• Task description: Reproduce the rows from the line with "Where should I" through the end of the rows, changing "Plan" to "Billing" and leaving everything else unchanged. Omit the pictures from your answer.
— Start Supplied material —
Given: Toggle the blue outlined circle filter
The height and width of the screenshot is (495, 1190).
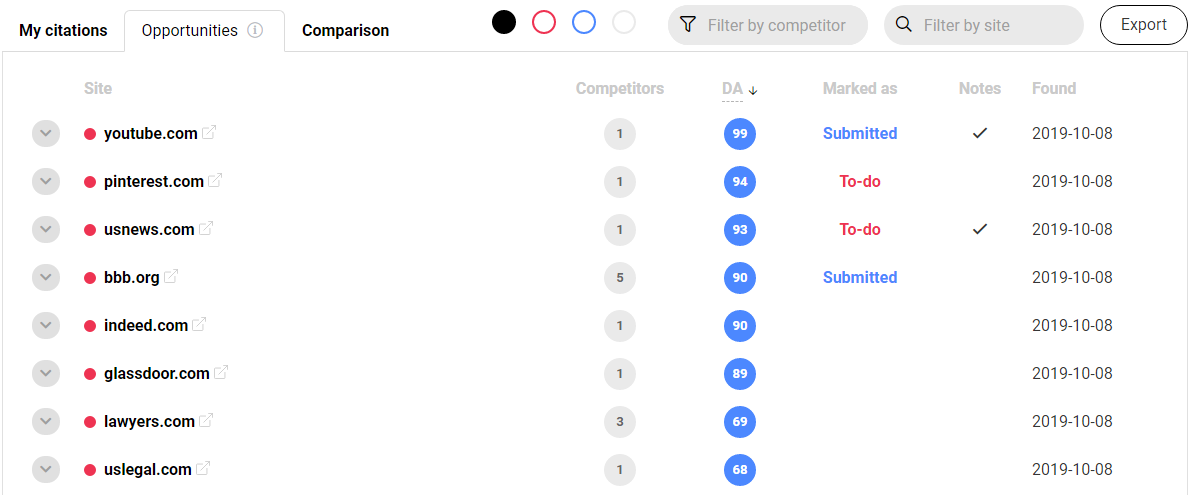Looking at the screenshot, I should pos(584,22).
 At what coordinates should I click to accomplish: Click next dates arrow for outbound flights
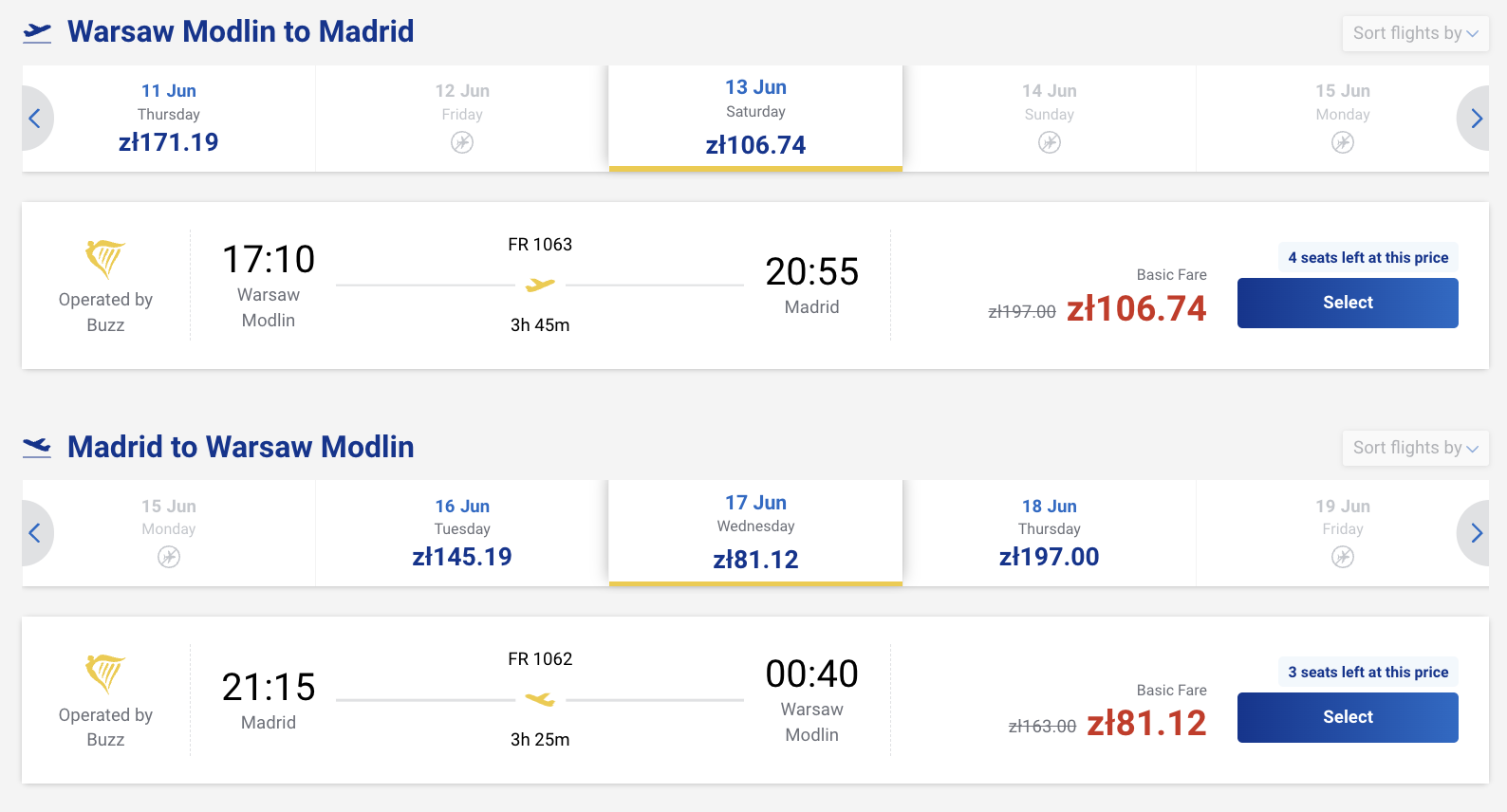1475,119
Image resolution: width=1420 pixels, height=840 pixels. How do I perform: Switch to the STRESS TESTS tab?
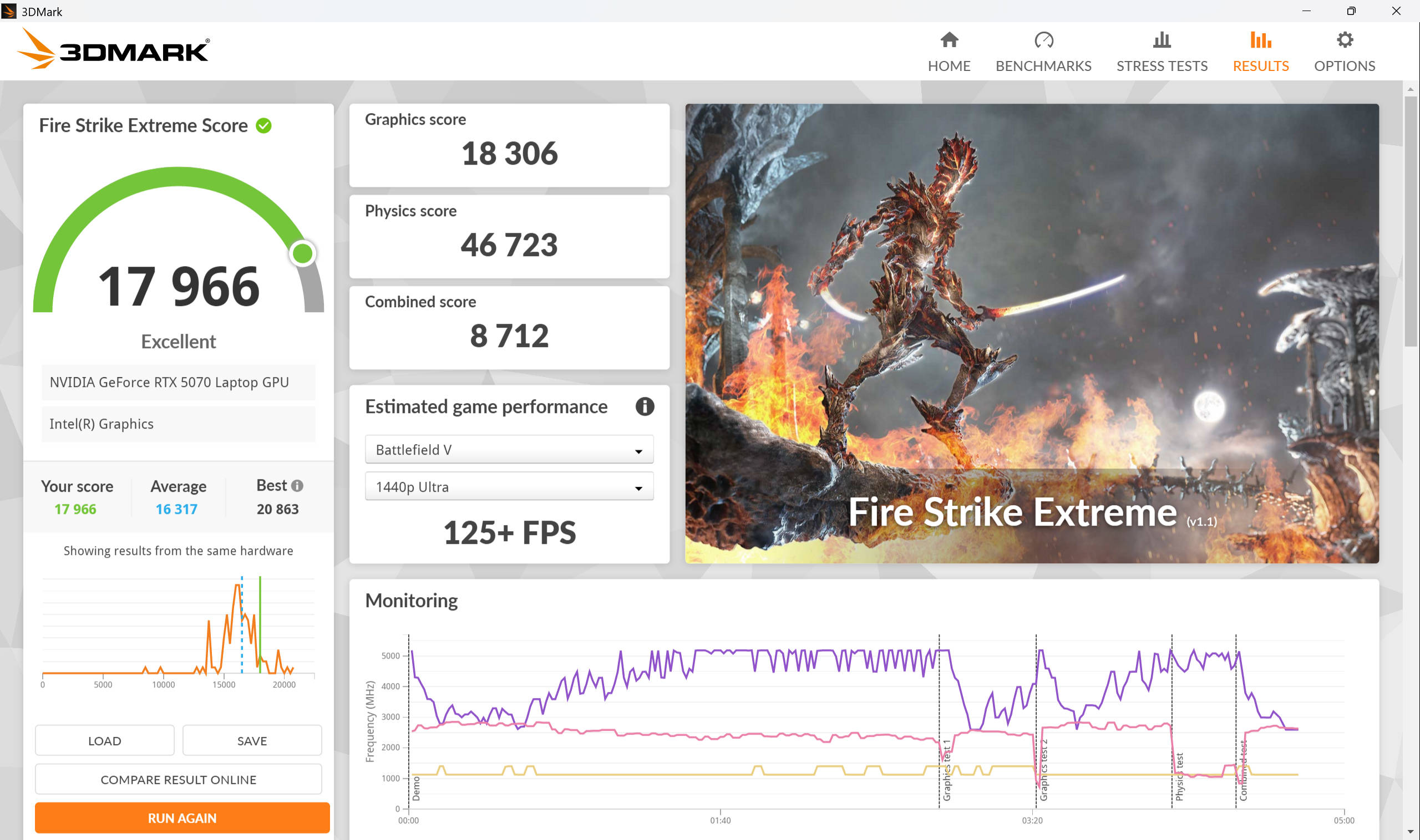point(1162,65)
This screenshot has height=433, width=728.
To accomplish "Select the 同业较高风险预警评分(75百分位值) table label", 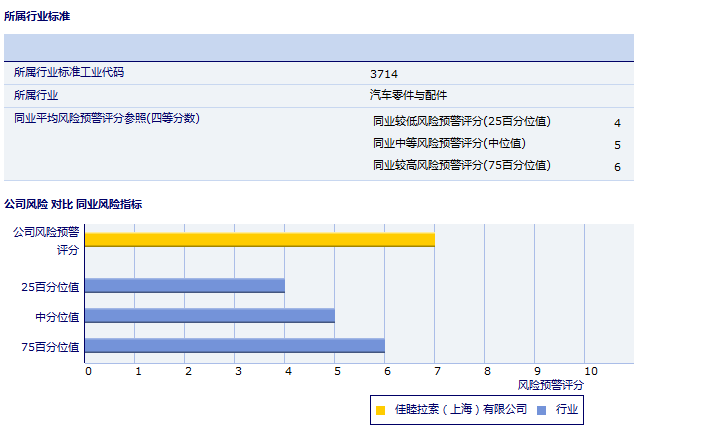I will (x=462, y=166).
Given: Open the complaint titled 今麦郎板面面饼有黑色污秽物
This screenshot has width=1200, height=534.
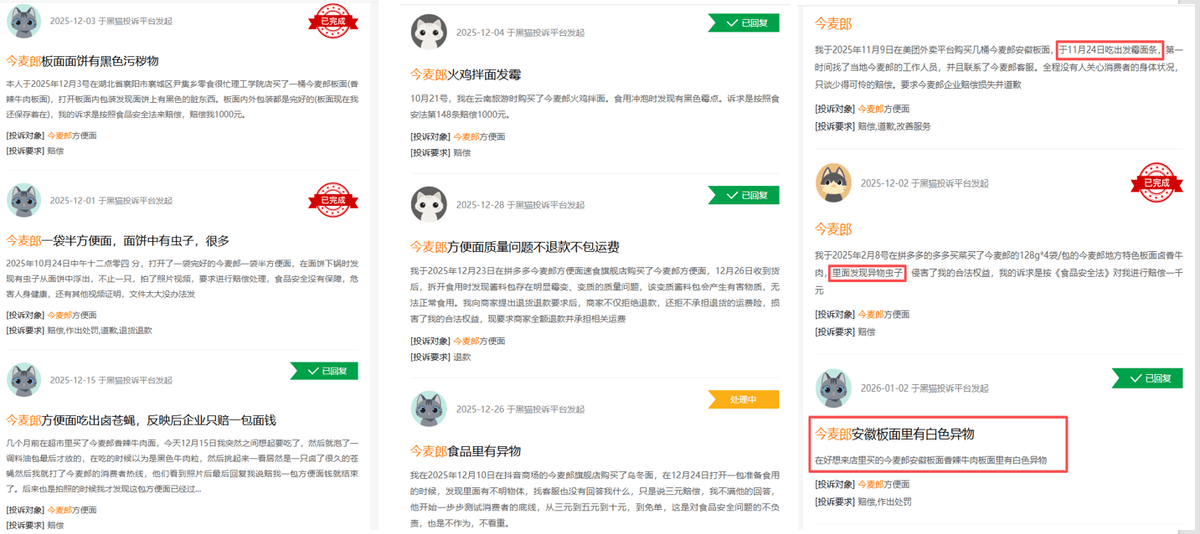Looking at the screenshot, I should (x=82, y=61).
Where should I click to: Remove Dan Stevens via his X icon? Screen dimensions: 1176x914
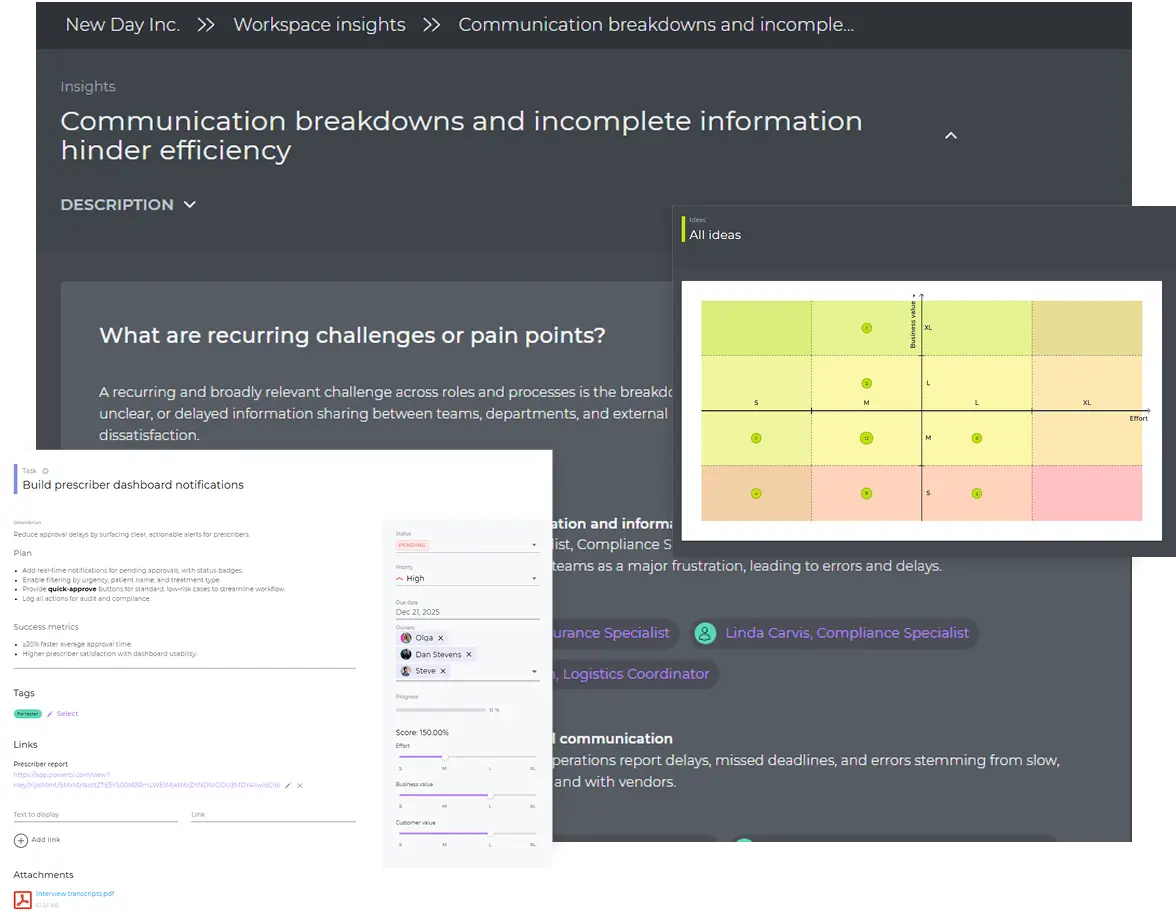[469, 654]
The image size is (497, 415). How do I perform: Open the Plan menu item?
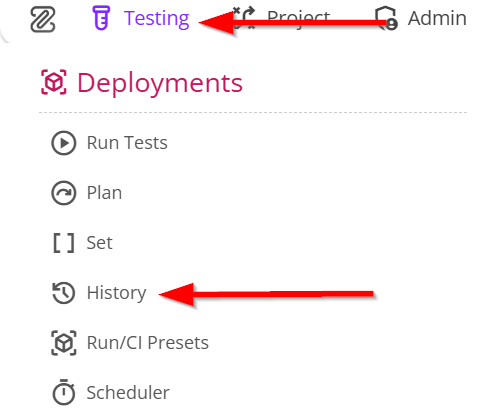tap(104, 193)
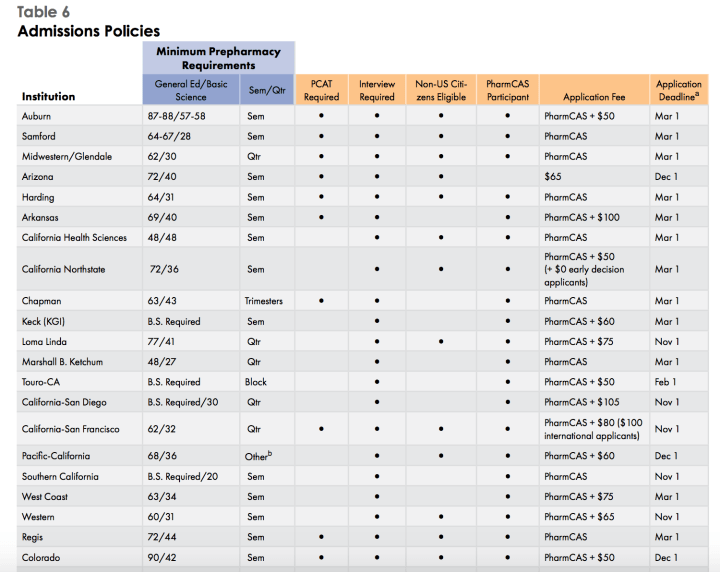720x572 pixels.
Task: Click the $65 application fee for Arizona
Action: coord(555,177)
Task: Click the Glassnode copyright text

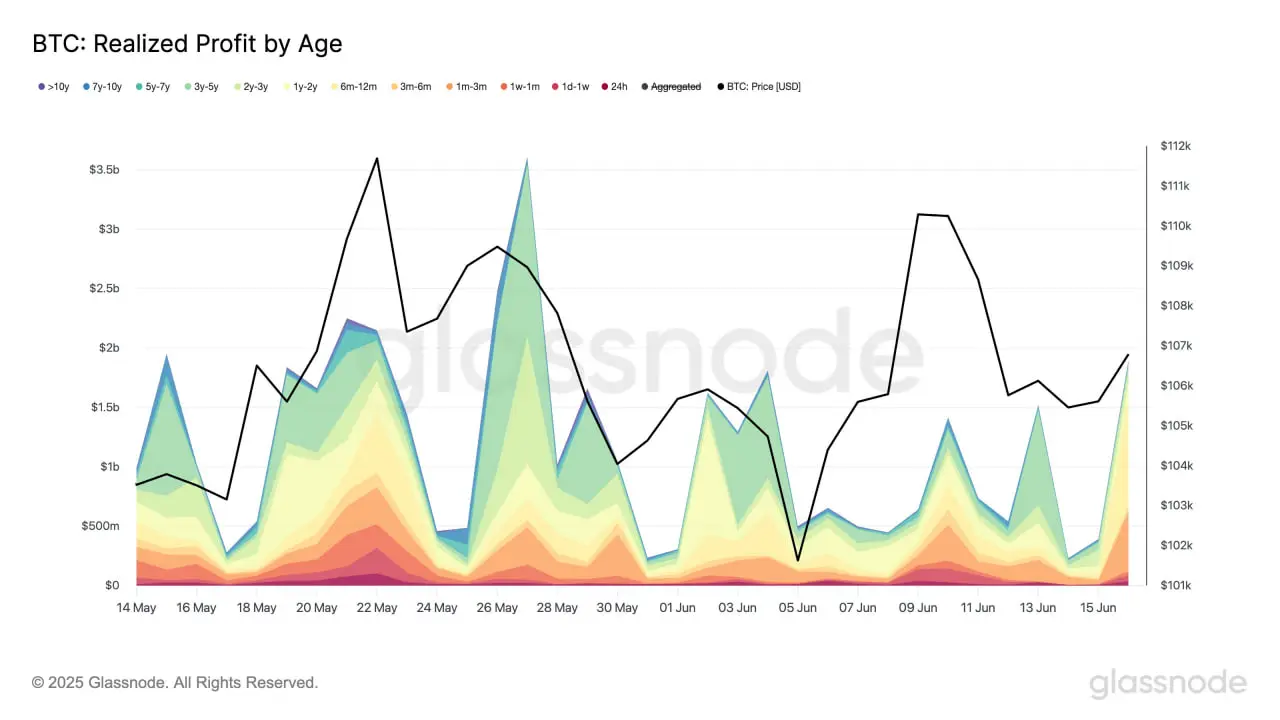Action: [x=175, y=683]
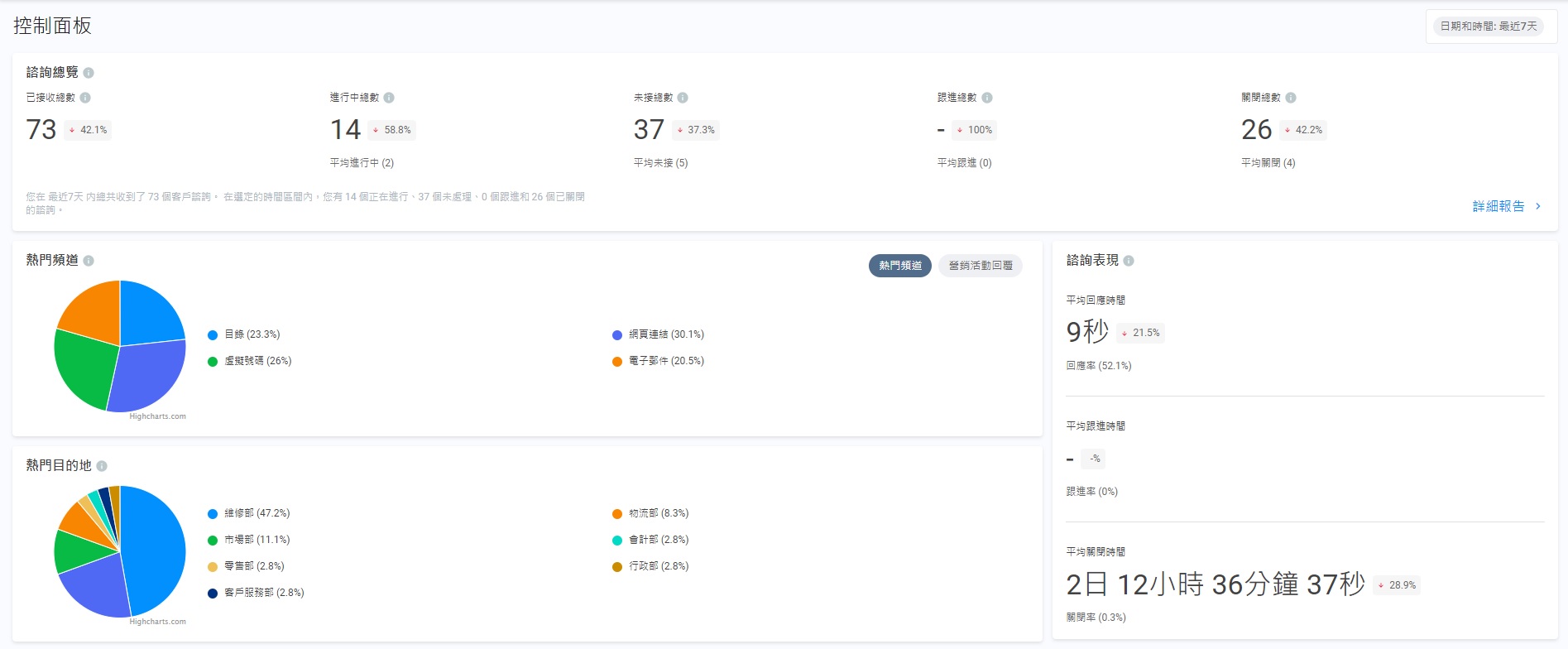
— End Supplied material —
• Written solution:
Where should I click to: Remove Dan Stevens via his X icon? Screen dimensions: 1176x914
[469, 654]
The image size is (497, 415). How do I perform: Open the Billing menu item?
tap(104, 193)
720x572 pixels.
Task: Click the $65 application fee for Arizona
Action: coord(555,177)
Task: Click the Glassnode copyright text

Action: [x=175, y=683]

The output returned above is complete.